Novela corta “Más allá del pecado”, capítulo 2

II

En la noche me rompía la cabeza para entender el significado de sus palabras: “Somos de mundos diferentes”. ¿Qué coño quiso decir? Era inútil darle vueltas a su frase. Solo que la mente volvía una y otra vez.

Al amanecer me levanté con fiebre. Empeñado en olvidarla, su imagen se encargó de perseguirme hasta en sueños.

Me vi al borde de un horrible precipicio. Miré a todas partes, buscando un pedazo de tierra firme para evitar la caída hacia un vacío espantoso.

Un puente desgastado, sin barandas, estrecho e incómodo, era la única posibilidad de salvación. Al otro lado, ya en tierra firme, aparecía ella, con el rostro inundado de lágrimas, implorando que la alcanzara.

Pensé demasiado en el sueño. ¿Será una señal del subconsciente indicando que me ama?

A primera hora tuve un juicio. Comenzó a la hora indicada y no debía durar más de dos horas. Pero se extendió hasta lo indecible. La práctica de pruebas se hizo una eternidad. Numerosas preguntas para demasiados acusados, testigos, peritos. A eso seguía la modificación de las conclusiones acusatorias, el ridículo e innecesariamente extenso informe de la fiscalía. Lo de nunca acabar. A esa hora lo menos que me importaba eran las formalidades de un debido proceso o la aplicación del tan cacareado principio de esclarecimiento de la verdad material. Mi único interés era llegar antes que se marchara. Estuve a punto de abandonar la sala en plena audiencia y dejar solo a mi defendido.
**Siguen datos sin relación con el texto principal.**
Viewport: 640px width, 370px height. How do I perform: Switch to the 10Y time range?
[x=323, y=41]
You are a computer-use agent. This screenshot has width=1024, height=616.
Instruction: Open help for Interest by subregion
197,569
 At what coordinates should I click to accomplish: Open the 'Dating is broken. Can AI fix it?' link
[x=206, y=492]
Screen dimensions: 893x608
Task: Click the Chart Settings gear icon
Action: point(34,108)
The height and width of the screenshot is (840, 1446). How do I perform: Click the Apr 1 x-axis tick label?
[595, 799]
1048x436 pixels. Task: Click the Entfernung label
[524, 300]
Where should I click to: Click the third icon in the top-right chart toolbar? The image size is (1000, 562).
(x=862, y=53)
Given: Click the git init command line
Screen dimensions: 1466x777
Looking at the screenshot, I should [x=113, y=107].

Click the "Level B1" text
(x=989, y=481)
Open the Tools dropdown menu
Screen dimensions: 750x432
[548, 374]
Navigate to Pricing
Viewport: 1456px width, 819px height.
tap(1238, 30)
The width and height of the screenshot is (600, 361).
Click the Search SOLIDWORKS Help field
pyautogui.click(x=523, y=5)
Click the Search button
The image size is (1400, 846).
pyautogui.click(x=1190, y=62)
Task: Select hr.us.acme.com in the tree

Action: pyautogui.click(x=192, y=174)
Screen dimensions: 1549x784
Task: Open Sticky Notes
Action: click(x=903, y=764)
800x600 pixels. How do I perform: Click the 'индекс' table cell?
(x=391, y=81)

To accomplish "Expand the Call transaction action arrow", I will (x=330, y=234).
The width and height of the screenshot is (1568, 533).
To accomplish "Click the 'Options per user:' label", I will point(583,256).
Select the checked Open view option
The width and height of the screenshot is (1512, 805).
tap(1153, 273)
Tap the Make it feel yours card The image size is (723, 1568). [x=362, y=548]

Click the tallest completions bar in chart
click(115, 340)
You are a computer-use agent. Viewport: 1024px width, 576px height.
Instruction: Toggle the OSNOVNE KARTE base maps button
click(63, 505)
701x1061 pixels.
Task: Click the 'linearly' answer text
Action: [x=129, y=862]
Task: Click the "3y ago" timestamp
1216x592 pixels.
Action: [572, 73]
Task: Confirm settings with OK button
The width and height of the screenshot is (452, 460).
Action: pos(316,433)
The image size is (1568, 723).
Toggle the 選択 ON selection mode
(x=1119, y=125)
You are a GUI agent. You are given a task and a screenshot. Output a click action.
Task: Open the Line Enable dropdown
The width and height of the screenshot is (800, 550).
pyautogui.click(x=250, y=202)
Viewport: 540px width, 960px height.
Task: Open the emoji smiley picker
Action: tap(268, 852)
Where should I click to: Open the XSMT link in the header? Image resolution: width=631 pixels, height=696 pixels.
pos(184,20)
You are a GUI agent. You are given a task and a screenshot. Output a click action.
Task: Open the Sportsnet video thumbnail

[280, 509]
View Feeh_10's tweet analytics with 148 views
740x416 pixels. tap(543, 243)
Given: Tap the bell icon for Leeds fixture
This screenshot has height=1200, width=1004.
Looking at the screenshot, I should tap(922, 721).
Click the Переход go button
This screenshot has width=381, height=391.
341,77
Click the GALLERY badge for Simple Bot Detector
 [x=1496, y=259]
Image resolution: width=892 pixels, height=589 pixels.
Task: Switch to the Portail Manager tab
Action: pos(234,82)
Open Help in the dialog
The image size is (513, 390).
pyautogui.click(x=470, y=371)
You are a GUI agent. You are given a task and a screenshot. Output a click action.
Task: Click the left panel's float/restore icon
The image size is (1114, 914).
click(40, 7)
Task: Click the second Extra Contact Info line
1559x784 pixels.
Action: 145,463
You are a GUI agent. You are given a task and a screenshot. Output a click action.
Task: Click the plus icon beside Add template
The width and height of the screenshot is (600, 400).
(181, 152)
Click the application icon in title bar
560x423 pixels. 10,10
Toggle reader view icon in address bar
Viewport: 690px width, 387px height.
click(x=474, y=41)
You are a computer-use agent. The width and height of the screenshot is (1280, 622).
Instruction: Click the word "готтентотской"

Cuando solo faltaban pocos minutos para la hora del viaje debí reprimir las ganas de lanzar la toga, los expedientes y salir tras ella ¡Al carajo con el derecho penal! Pero un abogado no haría eso

Al fin terminó a la 10:55 am. Salí como un bólido de allí. Faltó poco para caerme al bajar las escaleras. No podía ser posible que se marchara sin verla. Bajé la siempre concurrida calle Martí tropezando con los transeúntes. Me miraban como a un loco escapado del manicomio. Estaba convencido. Mi visita le iba a agradar. Estaba decidido a todo, con tal de arrancar de sus labios una palabra o una promesa de futuro.

Y al llegar, con el rostro envuelto en desesperación y sudor, observé al autobús alejarse inexorable, distanciándome cada vez más de aquella por quien mi corazón tanto había palpitado en esos días.

Los años pasaron tan rápido como el rocío de la mañana. Y seguí recordando a la muchacha de Virtudes. Durante los primeros meses, como en una psicosis incurable, zapateaba desesperado toda esa calle polvorienta y soleada que ya no me desagrada ver. La recorría desde la Calzada de La Coloma hasta el infinito. A veces creía verla en cada mujer, hasta que mi delirio desembocaba en la conciencia de un espejismo, haciéndome volver a la realidad.

“Ya no pienso en ella con la desolación de los primeros tiempos. Ahora la concibo como una mujer–ángel. En el corazón no abrigo la esperanza de reencontrarla. Su recuerdo ahora me purifica contra la lujuria y el recuerdo opresivo de aquella otra cuyo nombre deseo borrar de la memoria.

Pero en ocasiones el pasado vuelve con ardores renovados. Entonces alucino con cada hembra hermosa, satisfago los deseos y mitigo el dolor de mi pasado.”–escribí en un cuaderno.